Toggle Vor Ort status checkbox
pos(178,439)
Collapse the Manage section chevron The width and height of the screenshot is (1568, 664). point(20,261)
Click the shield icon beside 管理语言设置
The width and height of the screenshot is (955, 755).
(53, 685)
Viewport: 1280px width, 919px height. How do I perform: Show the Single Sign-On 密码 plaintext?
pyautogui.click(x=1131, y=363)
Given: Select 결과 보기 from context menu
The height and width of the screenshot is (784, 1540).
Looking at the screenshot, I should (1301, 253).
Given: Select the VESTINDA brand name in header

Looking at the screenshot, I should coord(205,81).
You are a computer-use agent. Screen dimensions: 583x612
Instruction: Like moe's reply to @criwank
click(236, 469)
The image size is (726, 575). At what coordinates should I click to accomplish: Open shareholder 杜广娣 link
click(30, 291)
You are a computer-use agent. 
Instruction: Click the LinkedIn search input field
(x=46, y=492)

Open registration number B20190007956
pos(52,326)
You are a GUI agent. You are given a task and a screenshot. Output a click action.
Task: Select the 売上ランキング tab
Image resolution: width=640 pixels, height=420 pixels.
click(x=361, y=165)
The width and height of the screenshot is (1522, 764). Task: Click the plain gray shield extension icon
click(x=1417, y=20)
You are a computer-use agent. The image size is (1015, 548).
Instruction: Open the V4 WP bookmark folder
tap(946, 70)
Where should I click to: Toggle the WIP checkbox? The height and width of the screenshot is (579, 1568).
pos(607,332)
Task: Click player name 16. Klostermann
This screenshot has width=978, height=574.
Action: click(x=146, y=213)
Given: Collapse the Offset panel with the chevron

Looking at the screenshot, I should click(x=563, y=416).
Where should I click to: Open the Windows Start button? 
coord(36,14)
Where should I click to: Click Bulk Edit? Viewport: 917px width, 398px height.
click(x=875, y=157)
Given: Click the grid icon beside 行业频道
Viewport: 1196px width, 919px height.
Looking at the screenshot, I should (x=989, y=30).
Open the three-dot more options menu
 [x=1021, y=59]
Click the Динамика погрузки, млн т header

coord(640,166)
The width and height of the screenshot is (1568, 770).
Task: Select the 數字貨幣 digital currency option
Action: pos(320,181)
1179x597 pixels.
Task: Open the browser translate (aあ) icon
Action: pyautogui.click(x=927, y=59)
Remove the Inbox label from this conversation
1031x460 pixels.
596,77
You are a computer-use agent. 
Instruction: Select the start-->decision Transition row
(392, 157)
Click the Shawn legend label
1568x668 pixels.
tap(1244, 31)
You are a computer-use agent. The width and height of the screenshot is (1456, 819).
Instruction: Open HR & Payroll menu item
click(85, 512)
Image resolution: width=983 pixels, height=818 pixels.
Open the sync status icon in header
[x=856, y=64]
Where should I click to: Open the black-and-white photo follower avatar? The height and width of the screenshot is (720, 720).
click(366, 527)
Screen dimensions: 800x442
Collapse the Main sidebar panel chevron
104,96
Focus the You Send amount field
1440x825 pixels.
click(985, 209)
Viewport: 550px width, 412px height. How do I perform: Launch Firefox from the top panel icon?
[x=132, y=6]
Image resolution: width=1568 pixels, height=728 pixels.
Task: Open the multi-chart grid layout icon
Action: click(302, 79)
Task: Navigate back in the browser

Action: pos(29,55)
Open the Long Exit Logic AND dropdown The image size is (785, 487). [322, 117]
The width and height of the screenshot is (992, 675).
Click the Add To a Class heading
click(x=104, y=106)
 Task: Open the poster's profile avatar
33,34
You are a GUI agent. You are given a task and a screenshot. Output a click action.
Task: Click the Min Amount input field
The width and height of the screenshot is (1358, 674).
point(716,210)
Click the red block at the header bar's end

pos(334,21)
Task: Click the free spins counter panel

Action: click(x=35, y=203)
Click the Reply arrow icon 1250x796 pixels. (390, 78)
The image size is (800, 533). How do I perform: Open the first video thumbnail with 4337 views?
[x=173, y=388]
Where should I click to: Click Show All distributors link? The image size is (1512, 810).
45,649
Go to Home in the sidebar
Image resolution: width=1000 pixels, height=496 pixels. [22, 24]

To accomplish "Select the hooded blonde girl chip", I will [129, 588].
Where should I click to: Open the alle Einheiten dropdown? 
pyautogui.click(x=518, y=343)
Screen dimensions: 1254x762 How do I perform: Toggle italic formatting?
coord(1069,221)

* * * * * * *

**TASK TO COMPLETE:** Pick out each line in the material containing "agent".

**ANSWER FOR THE TASK:**
You are a computer-use agent. Screen dimensions: 583x612
You are a computer-use agent. 
You are a GUI agent. You are given a task and a screenshot. Output a click action.
You are a computer-use agent. The image size is (1015, 548).
You are a computer-use agent. 
You are a computer-use agent. The width and height of the screenshot is (1456, 819).
You are a GUI agent. You are given a task and a screenshot. Output a click action.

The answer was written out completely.